(a) An enrollee residing in this state is entitled to evidence of coverage. If an enrollee obtains coverage from an insurance policy or from a subscriber contract issued by a hospital or medical service corporation, whether by option or otherwise, the insurer or hospital or medical service corporation shall issue the evidence of coverage; otherwise, the health maintenance organization shall issue the evidence of coverage. Each subsequent change in coverage must be evidenced in a separate document issued to the enrollee.
(b) Except as provided in (d) of this section, evidence of coverage, or an amendment or endorsement to coverage, may not be issued or delivered to a person in this state until a copy of the form of the evidence of coverage, amendment, or endorsement has been filed with and approved by the director. A filing shall be made not less than 30 days before the intended date of delivery or issuance. The form of evidence of coverage, amendment, or endorsement is considered approved 30 days after it was filed, unless it is affirmatively approved or disapproved by an order of the director before the expiration of the 30-day period. If the form of evidence of coverage, amendment, or endorsement is disapproved, the director's order must specify the reasons for disapproval. A hearing shall be granted to a person aggrieved by either an approval or disapproval under this subsection if a written request is made by that person to the director. The hearing shall be granted within 30 days after the receipt of the written request.
(c) An evidence of coverage
(1) may not contain a provision or statement that is unjust, unfair, inequitable, misleading, deceptive, or encourages misrepresentation, or that is untrue, misleading, or prohibited under AS 21.86.150; and
(2) must contain a clear and concise statement if a contract, or a reasonably complete summary if a certificate, of
(A) the health care services and the insurance or other benefits, if any, to which the enrollee is entitled;
(B) limitations on the services, kind of services, benefits, or kind of benefits, to be provided, including a deductible or copayment feature;
(C) where, and in what manner, information is available as to how services may be obtained;
(D) the total amount of payment for health care services and the indemnity or service benefits, if any, that the enrollee is obligated to pay with respect to individual contracts;
(E) the health maintenance organization's method for resolving enrollee complaints; and
(F) guidelines explaining when treatment may be denied.
(d) If a form of the evidence of coverage, or an amendment or endorsement to it, is subject to the jurisdiction of the director under AS 21.42.120 and 21.42.130, or under AS 21.87.180, the filing requirements of (b) of this section do not apply. If a form of evidence of coverage, or an amendment or endorsement to it, is subject to AS 21.42.120 and 21.42.130, or to AS 21.87.180, those applicable provisions, as well as (c) of this section, apply to the content of the form of evidence of coverage, amendment, or endorsement.
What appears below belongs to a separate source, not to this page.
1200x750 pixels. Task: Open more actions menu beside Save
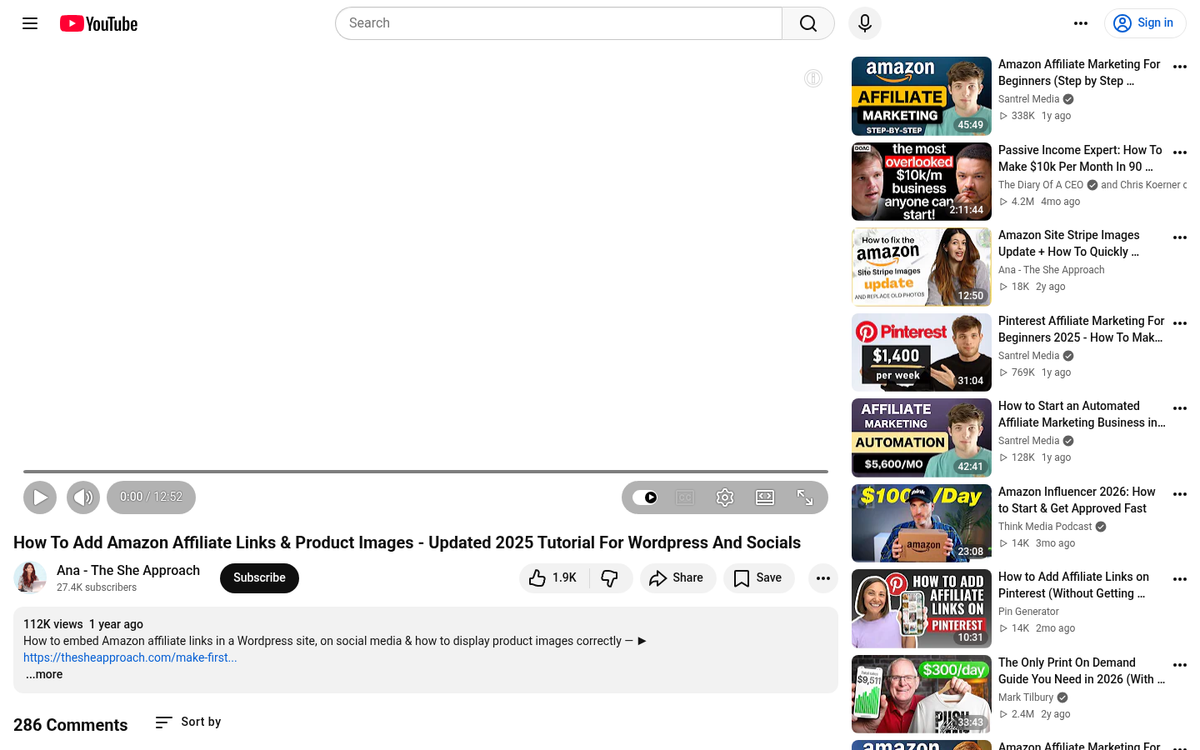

(e) A schedule of charges for enrollee coverage for health care services, or an amendment or endorsement to it, may not be used until a copy of the schedule has been filed with and approved by the director. A filing shall be made not less than 30 days before its proposed use. The schedule of charges, amendment, or endorsement is considered approved 30 days after it was filed unless it was affirmatively approved or disapproved by an order of the director before the expiration of the 30-day period. If a schedule of charges, amendment, or endorsement is disapproved, the director's order must specify the reasons for disapproval. A hearing shall be granted to a person aggrieved by either an approval or disapproval under this subsection if a written request is made by that person to the director. The hearing shall be granted within 30 days after receipt of the written request.
(f) A schedule of charges, or an amendment or endorsement to it, shall be established according to sound actuarial principles for various categories of enrollees, but charges applicable to an enrollee may not be individually determined based on that enrollee's health status. The charges may not be excessive, inadequate, nor unfairly discriminatory. Certification by an actuary who is a member in good standing of the American Academy of Actuaries or another person who is considered qualified by the director, as to the appropriateness of the application of the charges, based on reasonable assumptions, must accompany each filing under (e) of this section, along with adequate supporting information.
(g) The director may require that additional relevant material considered necessary by the director be submitted in order to determine the acceptability of a filing made under either (b) or (e) of this section.